::: 阅读摘录 :::

内容简介:此项目基于UCI上的开放数据github地址:主要做了如下分析:
此项目基于UCI上的开放数据 adult.data
github地址: AdultBase - Truedick23
主要做了如下分析:
- 婚姻状况
- 学历
- 婚姻状况与学历的关系(博士学位获得者的婚姻状况)
- 代表数据的获得(K-Means聚类分析)
- Spark版本: spark-2.3.1-bin-hadoop2.7
- 语言:Scala 2.11.8
- 数据地址: Adult Data Set
- sbt的内容:注意scalaVersion、导入的spark类jar包以及libraryDependency一定严格对应,spark-2.3仅支持scala2.11
name := "AdultBase" version := "0.1" scalaVersion := "2.11.8" // https://mvnrepository.com/artifact/org.apache.spark/spark-core libraryDependencies += "org.apache.spark" %% "spark-core" % "2.3.1" // https://mvnrepository.com/artifact/org.apache.spark/spark-streaming libraryDependencies += "org.apache.spark" %% "spark-streaming" % "2.3.1" // https://mvnrepository.com/artifact/org.apache.spark/spark-mllib libraryDependencies += "org.apache.spark" %% "spark-mllib" % "2.3.1" // https://mvnrepository.com/artifact/org.apache.spark/spark-mllib-local libraryDependencies += "org.apache.spark" %% "spark-mllib-local" % "2.3.1" // https://mvnrepository.com/artifact/org.scalanlp/breeze-viz libraryDependencies += "org.scalanlp" %% "breeze-viz" % "0.13.2"

::: 存储数据 :::

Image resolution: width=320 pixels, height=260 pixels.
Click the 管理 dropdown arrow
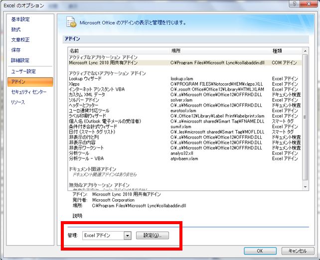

:::
::: 存储数据 :::

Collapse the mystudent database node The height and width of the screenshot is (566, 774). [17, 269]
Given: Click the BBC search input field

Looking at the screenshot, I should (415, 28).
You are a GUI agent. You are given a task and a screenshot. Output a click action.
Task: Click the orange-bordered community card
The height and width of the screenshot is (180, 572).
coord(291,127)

:::
::: 存储数据 :::

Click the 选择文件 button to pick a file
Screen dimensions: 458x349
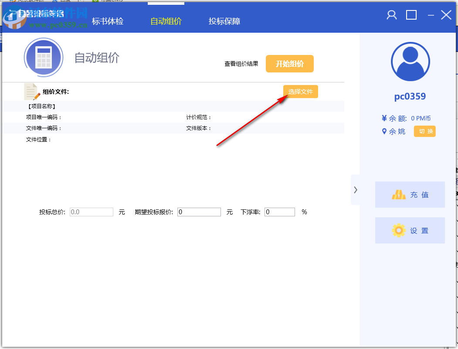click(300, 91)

:::

给定问题 1 ->
请根据上文关于 Adult 数据集分析项目的文字回答：
(a) 项目使用的 Spark 版本是什么？
(b) 项目用 K-Means 聚类分析来做什么？
(c) 文中说 spark-2.3 仅支持哪个 Scala 版本？
给定问题 2 -> 请从上文关于 Adult 数据集分析项目的文字的结尾处接着往下写。

最终答案 1 ->
(a) spark-2.3.1-bin-hadoop2.7
(b) 获得代表数据
(c) Scala 2.11

最终答案 2 ->
分析数据格式
我们先给出adult.data中的前三行代码,分析可知每一行有15个元素,与典型csv格式的区别在于它分隔符为“, ”,即逗号+空格
39, State-gov, 77516, Bachelors, 13, Never-married, Adm-clerical, Not-in-family, White, Male, 2174, 0, 40, United-States, <=50K 50, Self-emp-not-inc, 83311, Bachelors, 13, Married-civ-spouse, Exec-managerial, Husband, White, Male, 0, 0, 13, United-States, <=50K 38, Private, 215646, HS-grad, 9, Divorced, Handlers-cleaners, Not-in-family, White, Male, 0, 0, 40, United-States, <=50K ....
对数据进行读取和简单格式化
因为我们不是在spark shell内编写,需要首先建立一个SparkContext类来读取数据
import org.apache.spark.SparkContext val sc = new SparkContext("local[2]", "Stumble Upon") val raw_data = sc.textFile("./data/machine-learning-databases/adult.data") val data = raw_data.map(line => line.split(", ")).filter(fields => fields.length == 15) data.cache()
- 特别要注意filter的使用,用于判断每组元素个数是否为15个,可以避免数组越界(ArrayIndexOutOfBoundsException)的问题
- cache函数将data放入内存中,减少了spark语言惰性求值带来的时间花销
基础数据分析
首先用spark练练手,做一些有趣的统计,在此我们先建立三个数据表,分别统计婚姻状况、学历状况、以及有博士学位人群的婚姻状况
val marriage_data = data.map { fields => (fields(5), 1) }.reduceByKey((x, y) => x + y) val education_data = data.map { fields => (fields(3), 1)}.reduceByKey((x, y) => x + y) val doc_marriage_data = data.filter(fields => fields(3) == "Doctorate").map(fields => (fields(5), 1)).reduceByKey((x, y) => x + y)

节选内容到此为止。